OKLAHOMA CITY (AP) -- Oklahoma City officials are drafting a proposed lease agreement that will bring the NBA's New Orleans Hornets to the Ford Center to play at least part of their 41-game home schedule.
An announcement is scheduled as early as Monday on plans to temporarily relocate the Hornets to Oklahoma City after Hurricane Katrina devastated New Orleans, making it unfeasible for the team to play its season, which starts in November, in its hometown.
It is still not known how many games, if any, might be played in Louisiana. The Times-Picayune reported Sunday the team would establish most of their base operations in Oklahoma City, but would also keep a smaller office in either New Orleans or Baton Rouge.
Oklahoma City Mayor Mick Cornett said the number of games to be played in Louisiana will be decided by the NBA and Louisiana authorities.
Cornett said a city council meeting will be scheduled Wednesday morning to review the proposed contract. He said he is not sure the public will have a chance to review it beforehand.
``We're calling a council meeting as soon as we can,'' Cornett told The Associated Press late Sunday. ``Everything is going well, but we still have a few details to work out.''
NBA representatives toured the Ford Center, which seats 19,675 when configured for basketball games, and met with Oklahoma City officials on Sept. 9.
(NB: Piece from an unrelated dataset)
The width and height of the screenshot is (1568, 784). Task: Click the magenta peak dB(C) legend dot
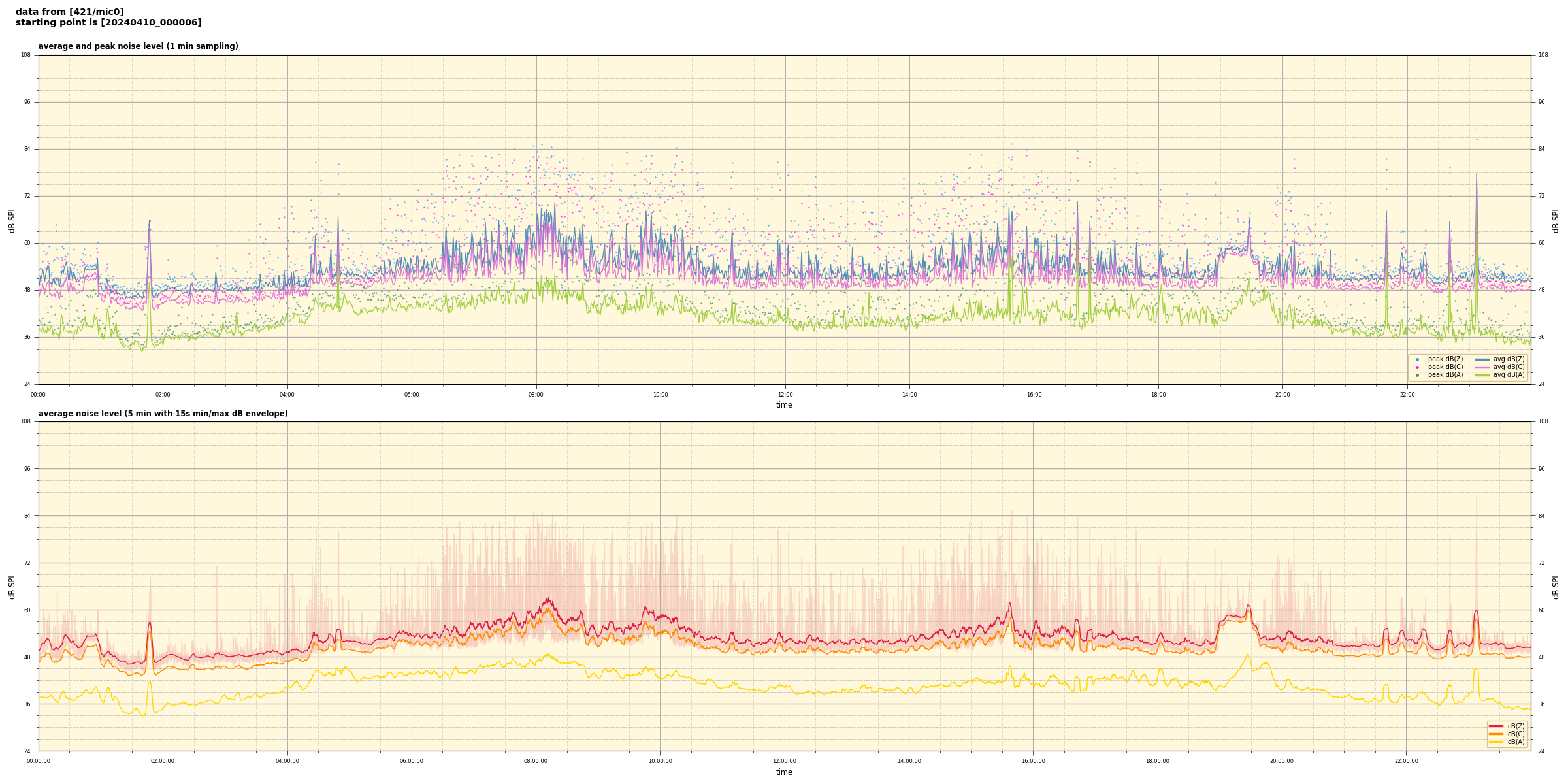[x=1417, y=367]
``If the games can't be played in Louisiana for whatever reason, I'm anxious for Oklahoma City to have a chance to prove that it's a major league market,'' Cornett said.
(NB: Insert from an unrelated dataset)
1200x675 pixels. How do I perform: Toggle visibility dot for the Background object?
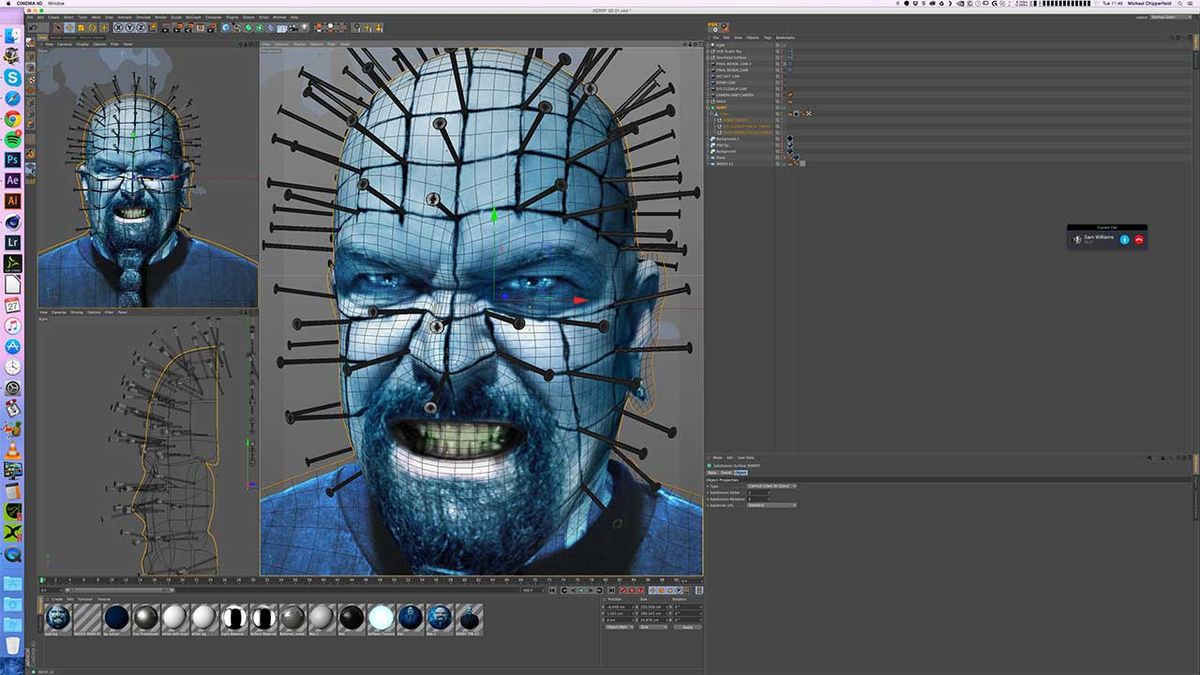tap(778, 150)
Cornett previously said the agreement will include some expenses the city and state will be asked share as part of the move.
If the team moves to Oklahoma City, it is expected to relocate 100 employees from Louisiana and also hire 50 people locally to do a ``rapid ramp-up'' of telemarketing and ticket sales promotions.
Combined with the players, the team would bring an approximate $50 million payroll to the state -- an incentive, Cornett told The Oklahoman, for the state to share in providing support for the team's expenses.
Rep. Joe Dorman, D-Rush Springs, has said he plans to file legislation that would provide state money to the city to help pay for the teams relocation costs.
``This is not just a good thing for Oklahoma City to host this team while their facilities are rebuilt,'' Dorman said in a statement. ``It also is a promotion for the entire state with teams and fans that would travel here for games and, in turn, a strong boost to our economy.''
Oklahoma City is not the only city that has offered the team a temporary home. Others include Nashville, San Diego, Kansas City, Louisville and Las Vegas.